Moreover, aside from progressively added executive positions and senior staffs in the CIA, almost half of his Washington vocation was used up in three trips to the National Security Council (NSC) STAFF IN THE White House. Gates (1997) puts it in reference to his era in the White House as, “I spent more years working there than any president but Franklin Roosevelt” (p.574).
Gates has several insightful observations to formulate about American procedures. He portrays attention to the fundamental underlying permanence of rules in all cold war presidents, with a changeable mix of disagreement and varying combinations of hawks and doves in every government.
Specifically, he puts emphasis on the commonly unrewarding continuity of rules under Ronald Reagan and Jimmy Carter, together with a common military increase, a strong line pressing civil rights issues, and even concealed operations. In my opinion, he is right on this.
In conclusion, basing on his access to top secret information, Gates tells the inside story of the five presidents and how they won the cold war. The main thesis of his work is the fall down of the Soviet Union the steps that the United States took so as to speed up its termination.

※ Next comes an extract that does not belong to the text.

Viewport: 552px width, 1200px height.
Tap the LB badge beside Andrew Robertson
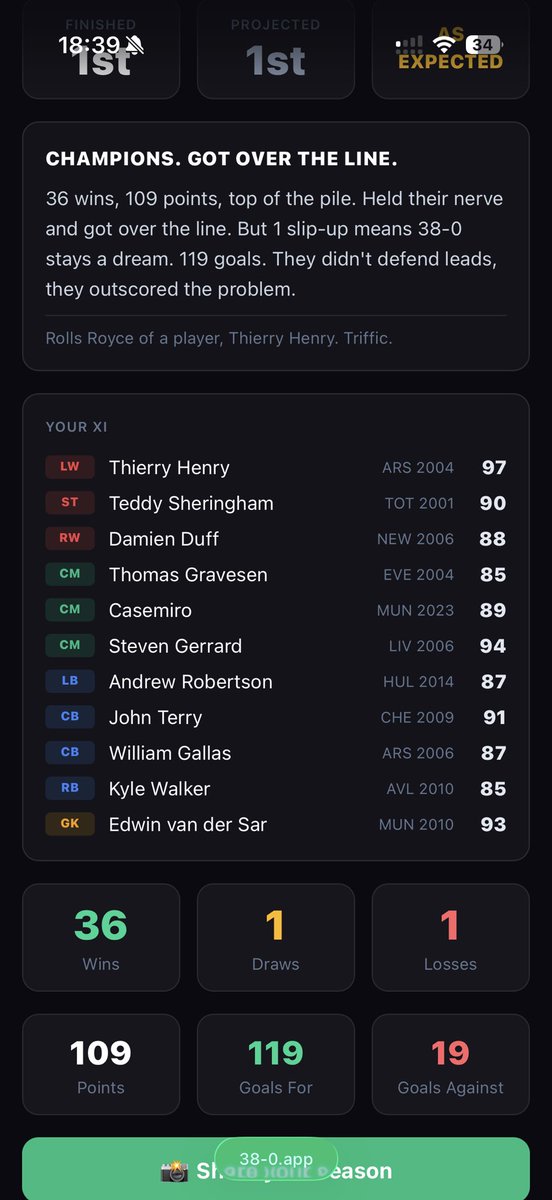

However, Gate’s book is much criticized. One of the criticisms is that part of account and part of past review , claims to deal with the whole phase from 1969 to 1991, but it is feeble on the era prior to the 1980’s, except from some fascinating remarks on the Carter administration.
Gates, R.M. (1997). From the shadows: the ultimate insider’s story of five presidents and how they won the cold war. New York: Simon & Schuster.